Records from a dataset

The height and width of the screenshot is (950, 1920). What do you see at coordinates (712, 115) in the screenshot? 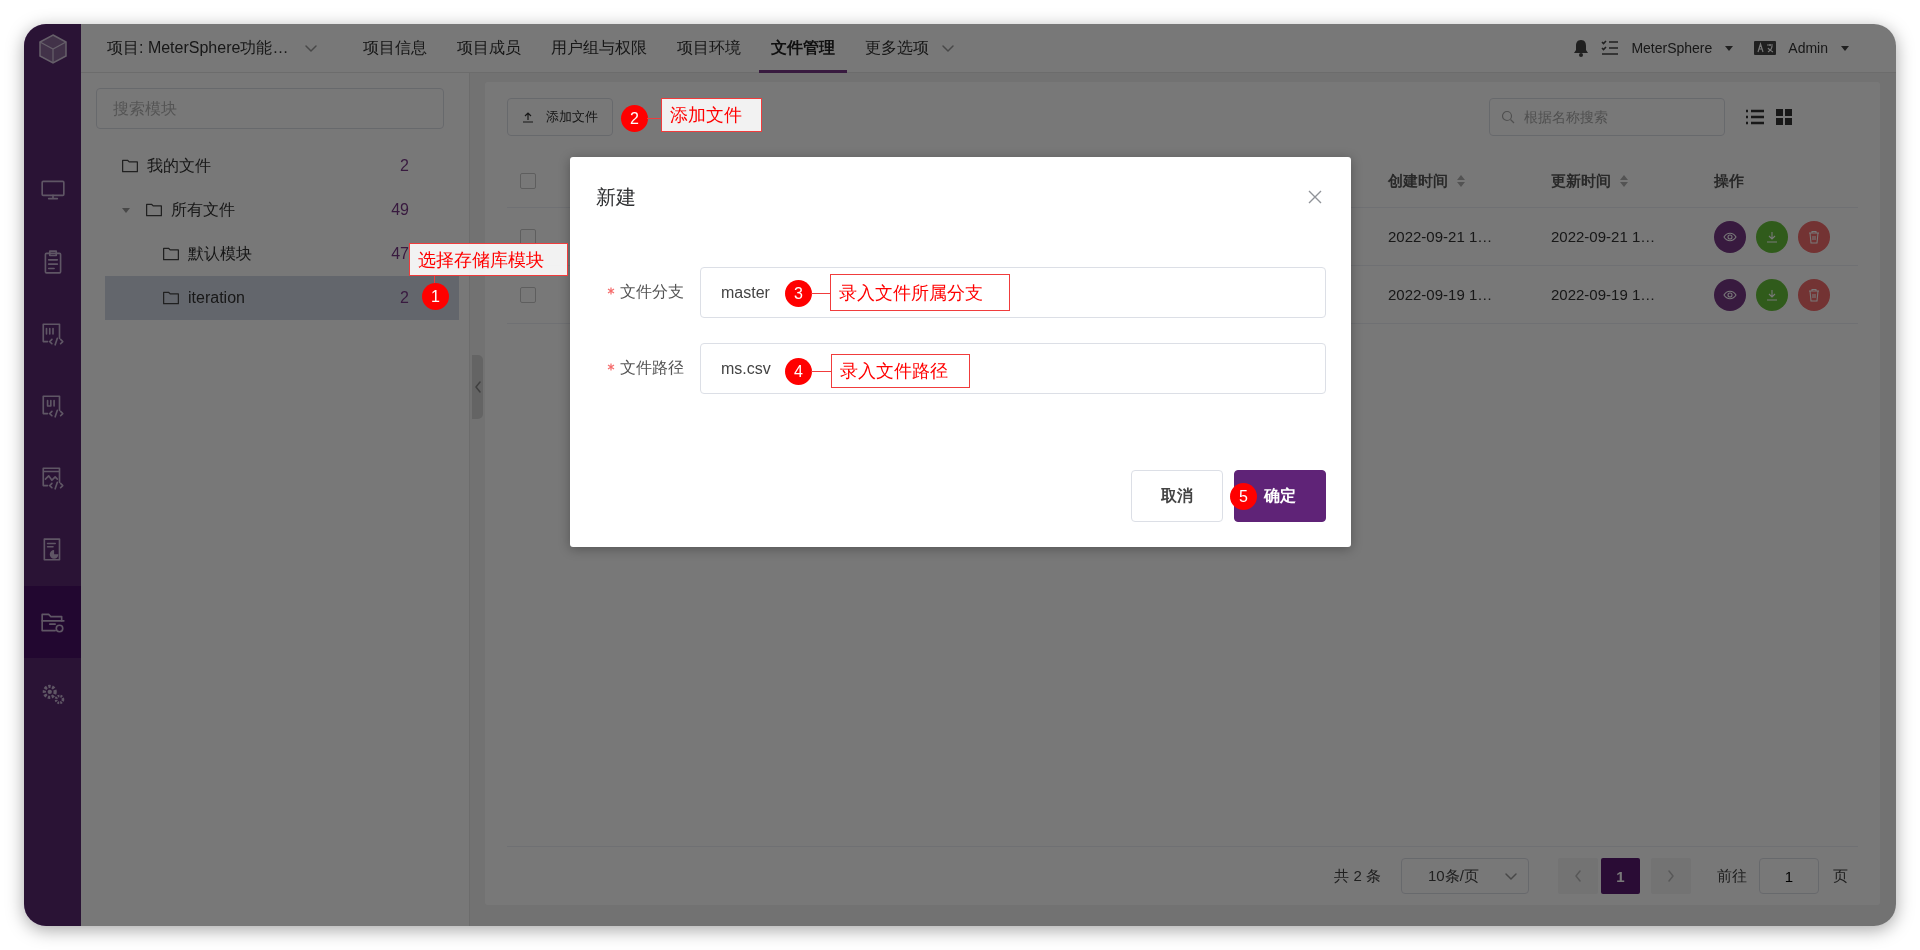
I see `callout-label: 添加文件` at bounding box center [712, 115].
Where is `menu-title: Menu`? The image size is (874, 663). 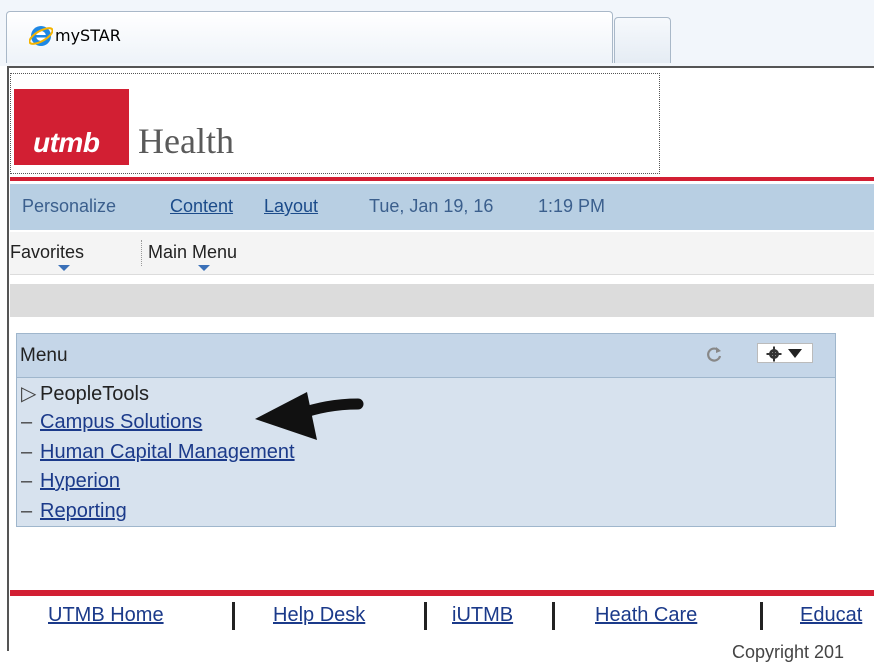
menu-title: Menu is located at coordinates (44, 356).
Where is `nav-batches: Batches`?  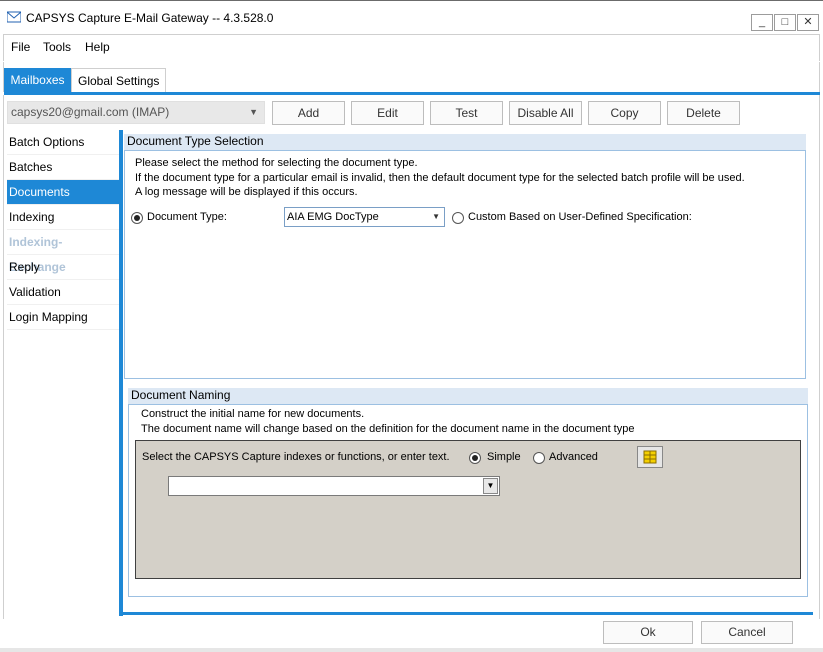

WHAT YOU WILL DO
Quote the listing above word for word, from its first line through its last, and leave the pictures out.

YOUR SOLUTION
The height and width of the screenshot is (950, 1920). What do you see at coordinates (712, 115) in the screenshot? 
I see `callout-label: 添加文件` at bounding box center [712, 115].
Where is `menu-title: Menu`? The image size is (874, 663). 
menu-title: Menu is located at coordinates (44, 356).
Where is `nav-batches: Batches`?  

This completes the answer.